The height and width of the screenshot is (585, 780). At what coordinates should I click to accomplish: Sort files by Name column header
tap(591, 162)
——
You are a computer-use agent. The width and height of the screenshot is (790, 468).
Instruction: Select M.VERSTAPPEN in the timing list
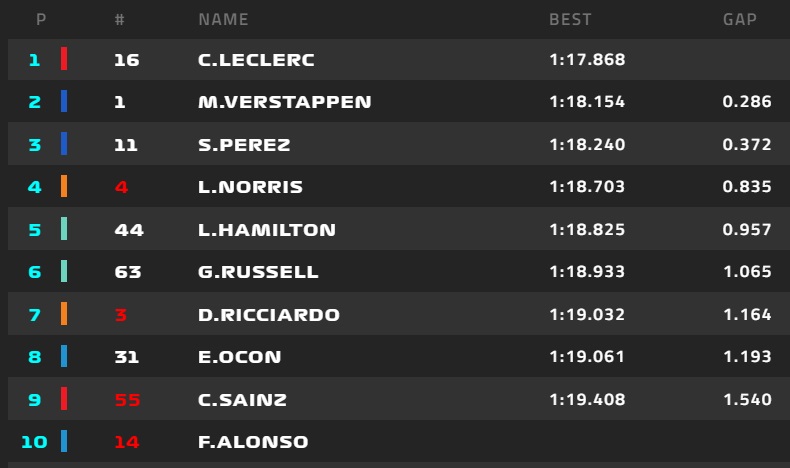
——
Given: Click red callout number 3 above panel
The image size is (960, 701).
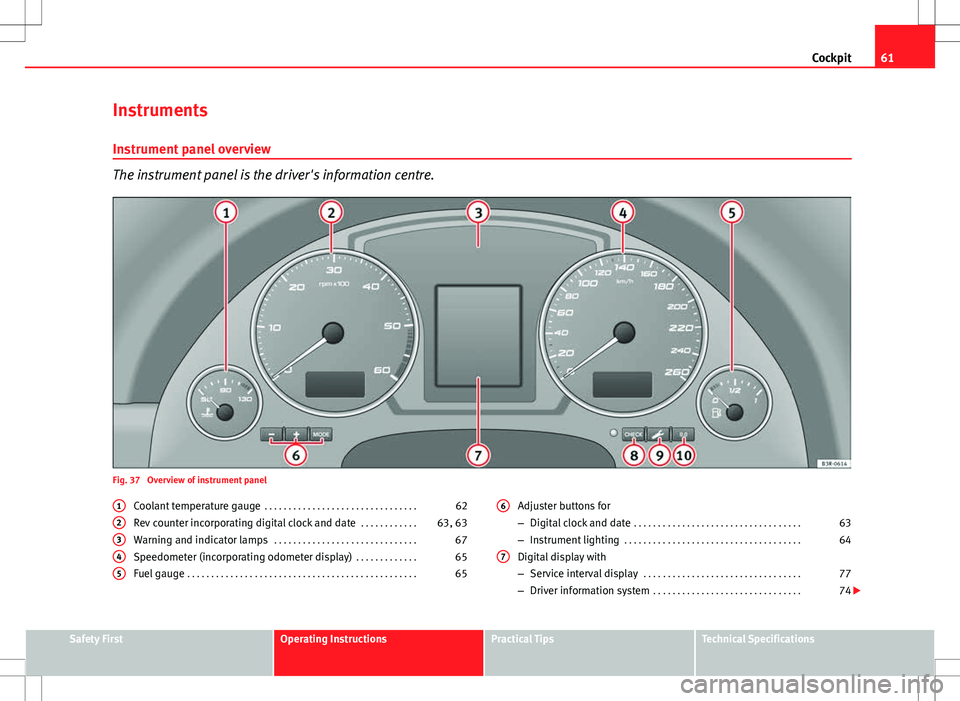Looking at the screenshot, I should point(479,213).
——
Activity - Copy, exactly and only, the lines above that begin with the one containing "You are a computer-use" and finish with the one containing "Instruction: Select M.VERSTAPPEN".

Answer for the task -
You are a computer-use agent. The width and height of the screenshot is (790, 468).
Instruction: Select M.VERSTAPPEN in the timing list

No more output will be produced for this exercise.